Optimizing Static Site Performance on CloudFront
Contents
I recently migrated a static site to AWS CloudFront and immediately received a big speed boost - the TTFB was 20x faster compared to a Windows Server on EC2 . It’s neat to see that if you view a page from your CloudFront hosted site, clear your browser cache and reload the same page it’ll download faster thanks to the page being cached on its nearest Edge server (in my case Tokyo) rather than the origin (in my case US).
There were a few performance related issues I noticed though which I’ll cover in this blog post.
Static Assets do not have a ‘cache-control’ header
Files stored on CloudFront use the same HTTP headers as the files on Amazon S3. So if you want to set a long cache-life for assets (365 days is recommended), you’ll need to add that.

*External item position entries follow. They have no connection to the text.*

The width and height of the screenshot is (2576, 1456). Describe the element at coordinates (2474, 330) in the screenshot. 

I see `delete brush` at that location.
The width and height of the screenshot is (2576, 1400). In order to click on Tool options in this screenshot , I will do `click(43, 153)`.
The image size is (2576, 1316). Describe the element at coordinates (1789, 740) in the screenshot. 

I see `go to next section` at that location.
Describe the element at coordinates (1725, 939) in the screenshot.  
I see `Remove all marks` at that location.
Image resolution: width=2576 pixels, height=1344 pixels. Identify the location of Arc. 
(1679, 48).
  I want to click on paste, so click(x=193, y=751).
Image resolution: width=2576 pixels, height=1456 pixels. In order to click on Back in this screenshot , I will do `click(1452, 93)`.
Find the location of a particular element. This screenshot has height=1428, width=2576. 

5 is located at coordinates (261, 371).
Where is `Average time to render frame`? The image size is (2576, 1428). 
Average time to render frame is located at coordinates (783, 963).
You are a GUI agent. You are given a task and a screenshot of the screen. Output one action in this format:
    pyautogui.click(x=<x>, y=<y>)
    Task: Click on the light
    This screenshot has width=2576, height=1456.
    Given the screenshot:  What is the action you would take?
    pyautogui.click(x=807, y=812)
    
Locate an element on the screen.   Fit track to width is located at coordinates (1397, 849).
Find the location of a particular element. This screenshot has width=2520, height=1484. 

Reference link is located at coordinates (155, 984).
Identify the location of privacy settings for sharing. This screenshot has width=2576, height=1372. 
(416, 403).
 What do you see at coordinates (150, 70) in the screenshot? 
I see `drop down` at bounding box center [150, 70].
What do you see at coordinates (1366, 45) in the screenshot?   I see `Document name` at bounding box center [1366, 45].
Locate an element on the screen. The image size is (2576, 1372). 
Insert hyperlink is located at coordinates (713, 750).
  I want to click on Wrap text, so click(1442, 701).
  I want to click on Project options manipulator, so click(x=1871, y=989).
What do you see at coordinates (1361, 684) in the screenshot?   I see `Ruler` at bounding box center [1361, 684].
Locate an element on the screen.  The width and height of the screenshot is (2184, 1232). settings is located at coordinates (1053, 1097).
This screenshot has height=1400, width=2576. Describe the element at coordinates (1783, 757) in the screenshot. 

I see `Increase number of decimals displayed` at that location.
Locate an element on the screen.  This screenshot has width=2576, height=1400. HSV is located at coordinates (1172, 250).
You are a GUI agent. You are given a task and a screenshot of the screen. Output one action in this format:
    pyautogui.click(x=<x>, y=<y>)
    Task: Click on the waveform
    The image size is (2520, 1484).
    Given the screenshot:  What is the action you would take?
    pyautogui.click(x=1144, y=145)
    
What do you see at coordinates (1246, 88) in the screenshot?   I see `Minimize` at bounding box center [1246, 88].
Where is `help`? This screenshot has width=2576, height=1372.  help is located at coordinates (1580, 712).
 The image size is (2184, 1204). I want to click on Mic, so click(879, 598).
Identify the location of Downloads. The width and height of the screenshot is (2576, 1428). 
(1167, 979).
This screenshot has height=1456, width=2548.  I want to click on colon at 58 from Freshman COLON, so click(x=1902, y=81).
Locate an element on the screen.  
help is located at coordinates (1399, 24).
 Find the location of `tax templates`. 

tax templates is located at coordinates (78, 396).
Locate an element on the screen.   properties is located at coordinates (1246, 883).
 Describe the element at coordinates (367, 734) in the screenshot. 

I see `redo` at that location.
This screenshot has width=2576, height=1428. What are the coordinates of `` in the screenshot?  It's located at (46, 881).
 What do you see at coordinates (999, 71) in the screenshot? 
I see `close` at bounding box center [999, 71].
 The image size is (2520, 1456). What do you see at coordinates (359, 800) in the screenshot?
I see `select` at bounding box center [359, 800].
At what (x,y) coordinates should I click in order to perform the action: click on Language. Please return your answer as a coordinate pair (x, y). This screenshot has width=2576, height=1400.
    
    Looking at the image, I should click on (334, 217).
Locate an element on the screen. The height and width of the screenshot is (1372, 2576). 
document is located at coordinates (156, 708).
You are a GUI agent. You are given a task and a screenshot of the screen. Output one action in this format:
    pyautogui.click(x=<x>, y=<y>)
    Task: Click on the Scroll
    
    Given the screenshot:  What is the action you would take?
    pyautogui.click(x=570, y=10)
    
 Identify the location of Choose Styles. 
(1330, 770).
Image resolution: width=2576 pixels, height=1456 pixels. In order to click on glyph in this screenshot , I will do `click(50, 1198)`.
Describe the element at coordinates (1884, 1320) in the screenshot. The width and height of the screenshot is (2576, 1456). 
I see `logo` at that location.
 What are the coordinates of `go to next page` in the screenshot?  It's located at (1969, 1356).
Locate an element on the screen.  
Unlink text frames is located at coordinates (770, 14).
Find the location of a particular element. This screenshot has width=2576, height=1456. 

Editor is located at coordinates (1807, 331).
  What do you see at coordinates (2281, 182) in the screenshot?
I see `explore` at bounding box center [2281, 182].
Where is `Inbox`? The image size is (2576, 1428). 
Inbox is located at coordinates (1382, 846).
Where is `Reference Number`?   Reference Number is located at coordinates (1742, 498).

Text-based assets are not gZipped
By default gZip compression isn’t enabled for text-based assets (e.g. HTML, CSS, JS, XML, SVG) from an S3 origin. You first need to check the ‘Compress Objects Automatically’ radio button in CloudFront.
Next, in S3 settings open the properties for the bucket and edit the CORS configuration and add Content-Length
as an allowed header.
<?xml version="1.0" encoding="UTF-8"?>
<CORSConfiguration xmlns="http://s3.amazonaws.com/doc/2006-03-01/">
<CORSRule>
<AllowedOrigin>*</AllowedOrigin>
<AllowedMethod>GET</AllowedMethod>
<MaxAgeSeconds>3000</MaxAgeSeconds>
<AllowedHeader>Authorization</AllowedHeader>
<AllowedHeader>Content-Length</AllowedHeader>
</CORSRule>
</CORSConfiguration>
Finally you’ll need to update your CloudFront distribution to be sure that the newly updated files are available.
Once you’ve done that, run your site through Google PageSpeed Insights again and your site should get a higher score.